Written task:
Rewrite the stretch from the line containing "Click the search" through the end of the items below as a numbered list, omitting blank lines.

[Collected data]
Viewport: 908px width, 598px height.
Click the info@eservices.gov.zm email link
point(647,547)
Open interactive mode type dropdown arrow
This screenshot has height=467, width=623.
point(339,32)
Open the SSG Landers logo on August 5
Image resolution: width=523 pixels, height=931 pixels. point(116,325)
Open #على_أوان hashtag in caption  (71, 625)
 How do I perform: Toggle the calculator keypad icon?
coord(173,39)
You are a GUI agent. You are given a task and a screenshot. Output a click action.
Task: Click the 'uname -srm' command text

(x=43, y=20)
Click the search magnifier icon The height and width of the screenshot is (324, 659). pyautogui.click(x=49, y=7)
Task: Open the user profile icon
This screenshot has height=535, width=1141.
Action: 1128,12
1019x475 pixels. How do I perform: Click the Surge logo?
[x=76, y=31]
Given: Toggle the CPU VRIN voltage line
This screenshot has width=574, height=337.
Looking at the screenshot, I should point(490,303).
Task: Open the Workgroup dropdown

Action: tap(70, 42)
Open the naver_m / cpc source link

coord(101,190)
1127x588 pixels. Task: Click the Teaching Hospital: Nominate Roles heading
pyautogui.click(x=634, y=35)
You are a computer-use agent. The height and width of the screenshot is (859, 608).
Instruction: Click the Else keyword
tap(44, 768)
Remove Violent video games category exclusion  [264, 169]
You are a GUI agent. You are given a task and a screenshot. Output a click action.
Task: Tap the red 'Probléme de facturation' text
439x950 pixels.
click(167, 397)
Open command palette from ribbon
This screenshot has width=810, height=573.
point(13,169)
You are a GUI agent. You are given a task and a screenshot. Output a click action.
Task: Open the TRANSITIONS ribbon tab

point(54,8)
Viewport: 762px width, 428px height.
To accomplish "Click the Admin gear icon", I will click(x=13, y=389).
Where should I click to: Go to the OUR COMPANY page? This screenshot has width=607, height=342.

Task response:
1. Click the search magnifier icon The height and width of the screenshot is (324, 659). pyautogui.click(x=49, y=7)
2. Task: Open the user profile icon
3. This screenshot has height=535, width=1141.
4. Action: 1128,12
5. 1019x475 pixels. How do I perform: Click the Surge logo?
6. [x=76, y=31]
7. Given: Toggle the CPU VRIN voltage line
8. This screenshot has width=574, height=337.
9. Looking at the screenshot, I should point(490,303).
10. Task: Open the Workgroup dropdown
11. Action: tap(70, 42)
12. Open the naver_m / cpc source link
13. coord(101,190)
14. 1127x588 pixels. Task: Click the Teaching Hospital: Nominate Roles heading
15. pyautogui.click(x=634, y=35)
16. You are a computer-use agent. The height and width of the screenshot is (859, 608).
17. Instruction: Click the Else keyword
18. tap(44, 768)
19. Remove Violent video games category exclusion  [264, 169]
20. You are a GUI agent. You are given a task and a screenshot. Output a click action.
21. Task: Tap the red 'Probléme de facturation' text
22. 439x950 pixels.
23. click(167, 397)
24. Open command palette from ribbon
25. This screenshot has width=810, height=573.
26. point(13,169)
27. You are a GUI agent. You are given a task and a screenshot. Output a click action.
28. Task: Open the TRANSITIONS ribbon tab
29. point(54,8)
30. Viewport: 762px width, 428px height.
31. To accomplish "Click the Admin gear icon", I will click(x=13, y=389).
32. Where should I click to: Go to the OUR COMPANY page? This screenshot has width=607, height=342.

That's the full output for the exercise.